··· Dataset records
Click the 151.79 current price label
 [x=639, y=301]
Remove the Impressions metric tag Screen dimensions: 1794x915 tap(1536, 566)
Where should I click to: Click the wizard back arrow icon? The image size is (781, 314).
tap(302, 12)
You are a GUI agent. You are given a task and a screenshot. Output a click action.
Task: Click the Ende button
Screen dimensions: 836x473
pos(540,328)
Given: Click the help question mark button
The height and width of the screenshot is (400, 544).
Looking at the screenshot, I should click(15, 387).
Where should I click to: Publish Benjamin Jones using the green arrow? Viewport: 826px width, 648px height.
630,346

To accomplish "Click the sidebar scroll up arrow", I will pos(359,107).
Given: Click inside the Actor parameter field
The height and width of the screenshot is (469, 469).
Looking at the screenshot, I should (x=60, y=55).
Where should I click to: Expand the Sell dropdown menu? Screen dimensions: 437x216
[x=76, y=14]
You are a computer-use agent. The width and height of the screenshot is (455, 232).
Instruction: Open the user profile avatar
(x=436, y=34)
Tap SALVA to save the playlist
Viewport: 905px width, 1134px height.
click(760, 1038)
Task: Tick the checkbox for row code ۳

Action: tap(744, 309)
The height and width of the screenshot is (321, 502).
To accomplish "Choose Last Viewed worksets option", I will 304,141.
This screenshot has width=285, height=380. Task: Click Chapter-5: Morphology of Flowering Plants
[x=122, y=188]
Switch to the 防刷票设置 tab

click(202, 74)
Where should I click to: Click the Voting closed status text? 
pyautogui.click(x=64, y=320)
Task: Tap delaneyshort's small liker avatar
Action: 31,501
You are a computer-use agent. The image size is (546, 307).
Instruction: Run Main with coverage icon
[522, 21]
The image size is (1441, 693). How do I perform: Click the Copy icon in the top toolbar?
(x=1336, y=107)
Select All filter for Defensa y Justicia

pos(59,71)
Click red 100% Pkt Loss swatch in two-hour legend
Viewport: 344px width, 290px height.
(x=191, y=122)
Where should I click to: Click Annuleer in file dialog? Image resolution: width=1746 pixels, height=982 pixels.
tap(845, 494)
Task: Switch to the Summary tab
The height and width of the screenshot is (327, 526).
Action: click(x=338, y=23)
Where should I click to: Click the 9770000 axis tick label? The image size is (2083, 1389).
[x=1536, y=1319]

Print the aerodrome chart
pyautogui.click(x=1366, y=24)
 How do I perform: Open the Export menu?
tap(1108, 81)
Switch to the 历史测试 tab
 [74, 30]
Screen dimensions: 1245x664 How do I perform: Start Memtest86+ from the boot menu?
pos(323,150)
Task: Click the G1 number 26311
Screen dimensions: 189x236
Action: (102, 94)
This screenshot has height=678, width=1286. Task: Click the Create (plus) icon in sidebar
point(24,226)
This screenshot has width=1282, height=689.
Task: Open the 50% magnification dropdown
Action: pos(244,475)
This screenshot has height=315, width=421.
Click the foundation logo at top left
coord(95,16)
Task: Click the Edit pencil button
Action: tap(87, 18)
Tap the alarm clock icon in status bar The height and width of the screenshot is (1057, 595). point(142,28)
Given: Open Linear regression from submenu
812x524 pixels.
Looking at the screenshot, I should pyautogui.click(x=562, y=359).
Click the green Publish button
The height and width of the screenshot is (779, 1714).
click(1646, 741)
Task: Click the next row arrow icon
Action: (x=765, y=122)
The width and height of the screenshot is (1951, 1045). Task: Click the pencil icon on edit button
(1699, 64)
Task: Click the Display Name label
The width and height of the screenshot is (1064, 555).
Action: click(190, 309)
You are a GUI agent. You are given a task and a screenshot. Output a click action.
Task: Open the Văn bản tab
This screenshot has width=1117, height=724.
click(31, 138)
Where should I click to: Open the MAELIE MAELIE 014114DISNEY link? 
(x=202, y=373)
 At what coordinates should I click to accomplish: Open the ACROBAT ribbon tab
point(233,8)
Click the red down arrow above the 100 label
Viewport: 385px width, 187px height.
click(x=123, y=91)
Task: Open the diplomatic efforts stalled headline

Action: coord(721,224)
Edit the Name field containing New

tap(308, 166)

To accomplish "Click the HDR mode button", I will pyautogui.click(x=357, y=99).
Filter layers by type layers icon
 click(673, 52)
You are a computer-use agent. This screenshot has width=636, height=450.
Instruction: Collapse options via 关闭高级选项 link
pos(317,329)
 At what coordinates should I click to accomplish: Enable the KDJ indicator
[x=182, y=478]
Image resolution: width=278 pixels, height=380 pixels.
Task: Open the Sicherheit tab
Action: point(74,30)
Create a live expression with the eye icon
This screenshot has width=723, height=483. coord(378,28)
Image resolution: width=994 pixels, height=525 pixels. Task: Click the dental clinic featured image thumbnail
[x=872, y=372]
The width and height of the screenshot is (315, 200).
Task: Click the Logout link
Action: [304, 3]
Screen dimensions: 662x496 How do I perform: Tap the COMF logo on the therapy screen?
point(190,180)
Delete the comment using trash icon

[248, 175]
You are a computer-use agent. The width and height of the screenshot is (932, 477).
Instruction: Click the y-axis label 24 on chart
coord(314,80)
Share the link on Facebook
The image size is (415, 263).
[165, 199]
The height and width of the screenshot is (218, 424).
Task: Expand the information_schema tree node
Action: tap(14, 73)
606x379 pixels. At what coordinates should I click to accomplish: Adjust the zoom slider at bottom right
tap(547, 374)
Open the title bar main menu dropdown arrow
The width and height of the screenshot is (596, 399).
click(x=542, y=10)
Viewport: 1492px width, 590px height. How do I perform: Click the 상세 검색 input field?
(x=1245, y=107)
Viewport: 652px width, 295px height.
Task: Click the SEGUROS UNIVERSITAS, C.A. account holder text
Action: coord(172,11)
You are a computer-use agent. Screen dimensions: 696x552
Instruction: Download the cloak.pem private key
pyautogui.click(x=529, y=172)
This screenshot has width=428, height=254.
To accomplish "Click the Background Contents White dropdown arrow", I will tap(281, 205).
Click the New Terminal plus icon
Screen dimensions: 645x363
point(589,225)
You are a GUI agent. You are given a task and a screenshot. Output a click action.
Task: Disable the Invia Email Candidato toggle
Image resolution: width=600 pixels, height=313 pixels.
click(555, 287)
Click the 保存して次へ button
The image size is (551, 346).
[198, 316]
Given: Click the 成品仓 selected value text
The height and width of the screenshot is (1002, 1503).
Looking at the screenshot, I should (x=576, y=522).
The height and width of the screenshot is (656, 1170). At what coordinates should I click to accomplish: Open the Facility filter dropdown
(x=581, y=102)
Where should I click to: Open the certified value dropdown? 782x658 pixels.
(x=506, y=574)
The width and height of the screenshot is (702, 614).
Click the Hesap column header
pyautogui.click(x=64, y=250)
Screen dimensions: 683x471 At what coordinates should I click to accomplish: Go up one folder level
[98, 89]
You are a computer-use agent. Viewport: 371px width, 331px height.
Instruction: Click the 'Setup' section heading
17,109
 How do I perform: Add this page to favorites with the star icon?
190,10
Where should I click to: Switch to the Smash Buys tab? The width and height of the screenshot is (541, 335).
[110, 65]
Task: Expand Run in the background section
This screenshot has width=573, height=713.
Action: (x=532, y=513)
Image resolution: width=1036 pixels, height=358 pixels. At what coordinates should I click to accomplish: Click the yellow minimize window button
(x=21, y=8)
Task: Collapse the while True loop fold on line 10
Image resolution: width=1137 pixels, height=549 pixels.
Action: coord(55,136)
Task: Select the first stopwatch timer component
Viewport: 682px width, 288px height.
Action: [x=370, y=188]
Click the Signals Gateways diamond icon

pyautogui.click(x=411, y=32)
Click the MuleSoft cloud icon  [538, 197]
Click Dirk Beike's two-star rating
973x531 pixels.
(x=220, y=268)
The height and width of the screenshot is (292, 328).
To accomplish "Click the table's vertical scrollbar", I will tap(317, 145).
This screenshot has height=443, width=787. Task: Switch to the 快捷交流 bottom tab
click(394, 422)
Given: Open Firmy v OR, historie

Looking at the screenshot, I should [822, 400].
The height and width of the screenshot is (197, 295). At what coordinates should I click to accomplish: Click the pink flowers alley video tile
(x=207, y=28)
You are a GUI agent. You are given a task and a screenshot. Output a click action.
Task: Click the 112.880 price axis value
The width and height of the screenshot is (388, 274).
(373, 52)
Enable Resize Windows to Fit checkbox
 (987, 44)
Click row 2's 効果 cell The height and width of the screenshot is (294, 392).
······
§ Required work
Start at the line containing "The width and height of the screenshot is (702, 614)." and end after the line containing "(x=21, y=8)". Reproduce only those lines, changing "Smash Buys" to "Daily Deals" and leaving everything else as it is.

§ Answer to the task
The width and height of the screenshot is (702, 614).
Click the Hesap column header
pyautogui.click(x=64, y=250)
Screen dimensions: 683x471 At what coordinates should I click to accomplish: Go up one folder level
[98, 89]
You are a computer-use agent. Viewport: 371px width, 331px height.
Instruction: Click the 'Setup' section heading
17,109
 How do I perform: Add this page to favorites with the star icon?
190,10
Where should I click to: Switch to the Daily Deals tab? The width and height of the screenshot is (541, 335).
[110, 65]
Task: Expand Run in the background section
This screenshot has width=573, height=713.
Action: (x=532, y=513)
Image resolution: width=1036 pixels, height=358 pixels. At what coordinates should I click to accomplish: Click the yellow minimize window button
(x=21, y=8)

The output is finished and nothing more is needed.